FMU enfrenta risco de falência após nova ofensiva judicial de ex-donos
Embora não sejam mais proprietários da FMU, os antigos donos continuam como locadores de 18 prédios usados pela instituição
247 - A FMU (Faculdades Metropolitanas Unidas) voltou ao centro de uma disputa judicial que ameaça diretamente seu funcionamento e o futuro de dezenas de milhares de alunos. Segundo reportagem publicada pelo g1, as famílias fundadoras da instituição ingressaram na Justiça com um pedido para converter o processo de recuperação judicial da universidade em falência.
Embora não sejam mais proprietários da FMU, os antigos donos continuam como locadores de 18 prédios usados pela instituição. Eles afirmam que a atual gestão — hoje controlada pelo fundo Farallon, que assumiu o grupo em 2020 — deixou de pagar aluguéis e acumula uma dívida que, apenas desde o início da reestruturação financeira, já ultrapassa R$ 40 milhões. No total, segundo os advogados dos fundadores, o passivo ligado aos imóveis chega a cerca de R$ 300 milhões, incluindo IPTU.
O pedido será analisado pela 1ª Vara de Falências e Recuperações Judiciais do Tribunal de Justiça de São Paulo, sem previsão de decisão. A FMU, que reúne cerca de 60 mil alunos e mais de 100 cursos, não se manifestou até a última atualização da reportagem do g1.

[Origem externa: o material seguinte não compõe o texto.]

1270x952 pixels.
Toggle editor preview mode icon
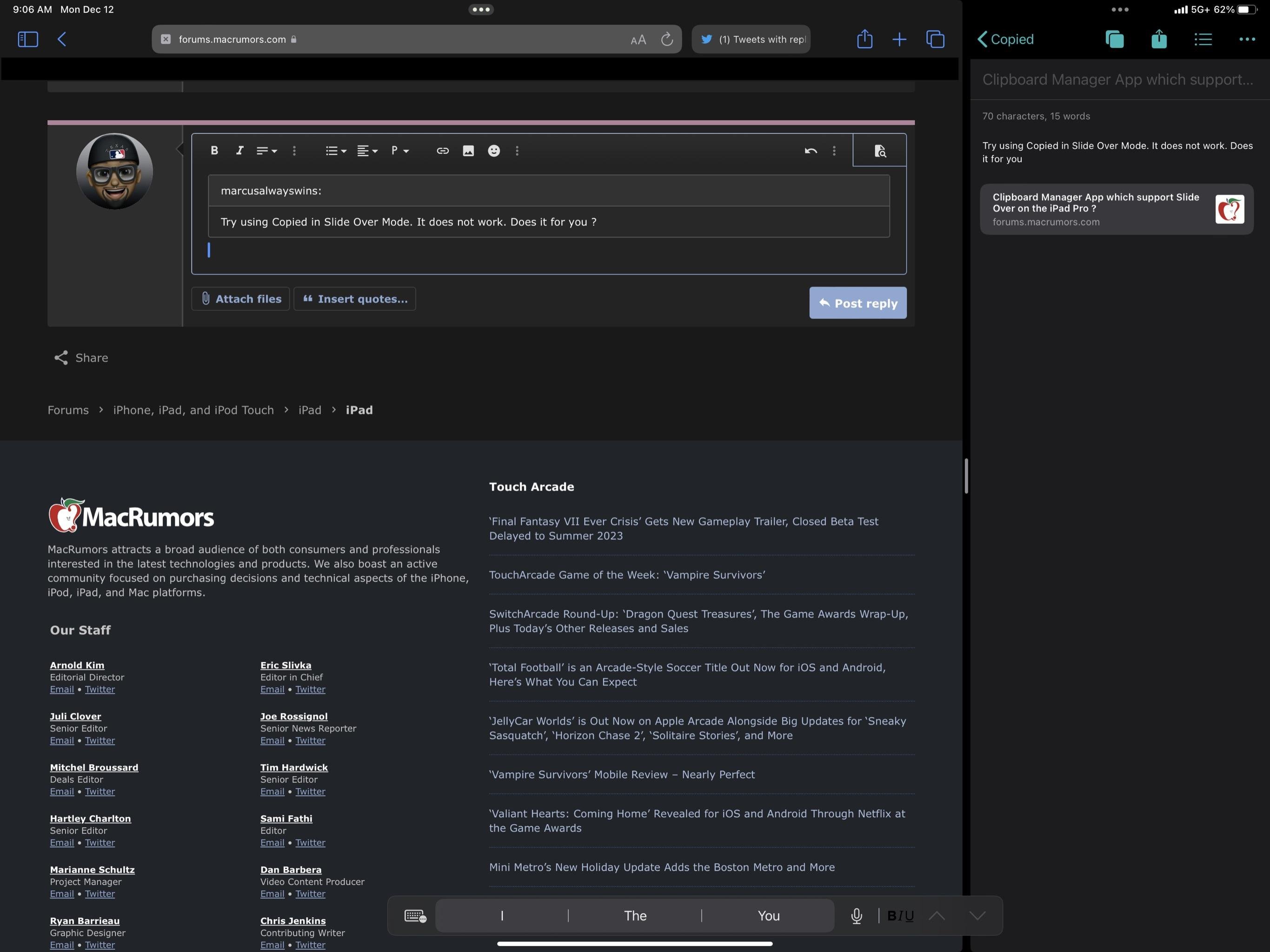(x=879, y=150)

O que pode acontecer com os alunos se houver falência
Caso a Justiça aceite o pedido e declare a falência, a administração da universidade passa para um gestor judicial indicado pelo juiz. Esse profissional é responsável por conduzir o encerramento de contratos e negociar a venda de bens do grupo para pagamento dos credores.

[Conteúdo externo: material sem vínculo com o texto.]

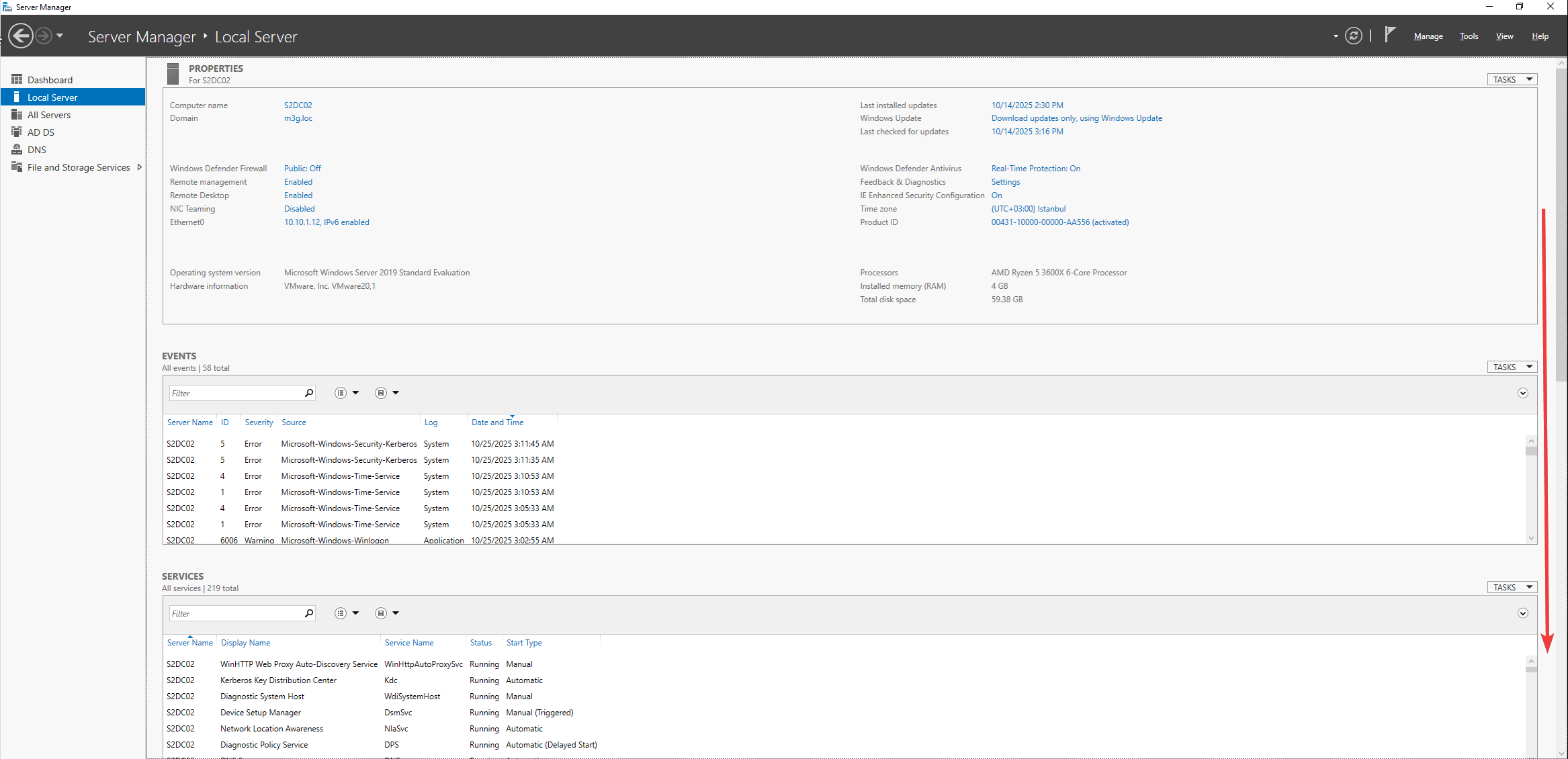Screen dimensions: 1568x759
Task: Open the notifications flag icon
Action: pos(1390,35)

Entre esses ativos está a chamada “carteira de alunos” — ou seja, o conjunto de matrículas, cursos e direitos acadêmicos. Especialistas afirmam que, em um cenário de falência, essa carteira poderia ser transferida para outra instituição, garantindo que estudantes não ficassem sem aulas.
“Em caso de falência, outra instituição pode assumir os alunos para que eles não seja prejudicados, em uma operação que funciona como a compra da 'carteira'”, explica o advogado Bruno Boris, sócio-fundador do escritório Bruno Boris Advogados.

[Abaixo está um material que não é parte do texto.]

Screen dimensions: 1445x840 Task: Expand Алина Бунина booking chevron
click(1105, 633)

Já Rodrigo Macedo, especialista em falência e recuperação judicial na Andrade Silva Advogados, reforça a importância do planejamento para evitar danos aos estudantes. Ele afirma: “Se houver interrupção abrupta das aulas, o aluno mantém seus direitos contratuais, mas deverá exigi-los junto à massa falida”. O advogado destaca ainda que o acesso ao acervo acadêmico — como histórico, programas de disciplina e TCCs — é um direito essencial do aluno durante procedimentos dessa natureza.